RELATED: Family goes for a year without sugar

Gameau reportedly consumed 40 teaspoons of sugar per day, or slightly more than the average teenager worldwide, according to News.com.au. According to the American Heart Association (AHA), the average American consumes 20 teaspoons of sugar daily.

The AHA’s daily recommendations for sugar consumption are 6 teaspoons for women and 9 teaspoons for men.

In That Sugar Film, Gameau observed that the additive impacted his physical and mental health. Doctors called his mental functioning “unstable,” and the father-to-be reportedly put on nearly four inches of visceral fat around his waist. He was on the fast track to obesity.

Gameau said his sugar-laden diet left him feeling hungry, no matter how much he ate.

His final meal— which consisted of a juice, a jam sandwich, a bar, and a handful of other snacks— is similar to an ordinary child’s school lunchbox.

“Sadly, it was very easy to do and fitted comfortably into the small plastic container,” Gameau wrote on his blog documenting his experiment.

“The last meal was for all the people out there, especially parents, who are led to believe they are doing the right and healthy thing for their children. They are making an effort yet are horribly let down by the lack of integrity in marketing and packaging strategies.”

Gameau told News.com.au that the experiment’s findings don’t suggest a need to completely cut sugar— but rather a need for more awareness about how much sugar has been added to perceptibly healthy food.

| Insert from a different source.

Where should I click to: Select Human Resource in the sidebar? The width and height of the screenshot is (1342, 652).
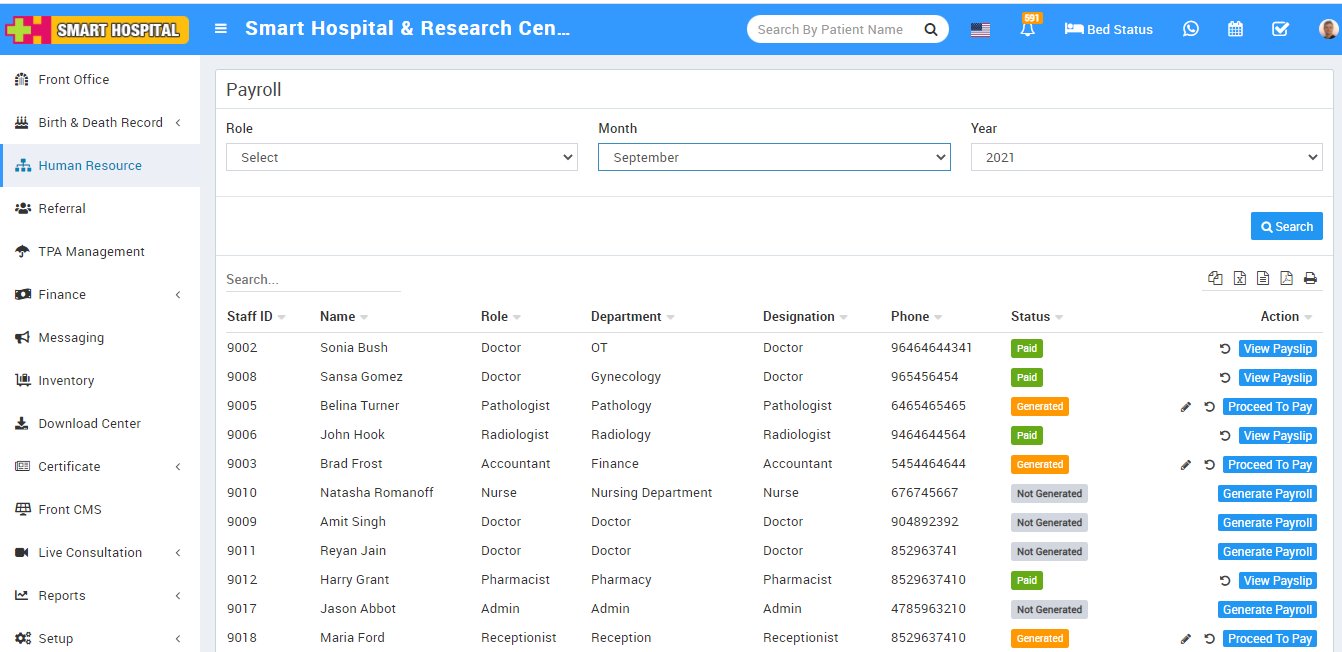click(x=87, y=165)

“Sugar’s now in 80 percent of the processed food we’re eating,” he said. “If we can remove that, that’s the first step towards making a change.”

According to the Centers for Disease Control and Prevention (CDC), 29.1 million Americans, or 9.3 percent of the population, have diabetes. In adults, type 2 diabetes accounts for about 90 to 95 percent of all diagnosed diabetes cases.  Research has shown that sugary drinks are linked to the disease.

Consuming excess added sugar is also associated with a higher risk of developing cardiovascular disease—the leading cause of death for men and women in the United States, according to the CDC. Heart disease accounts for one in four deaths in the United States, or about 600,000 annual deaths.

That Sugar Film will be released in Australian movie theaters in February 2015. A U.S. release date has not been listed on the film’s website.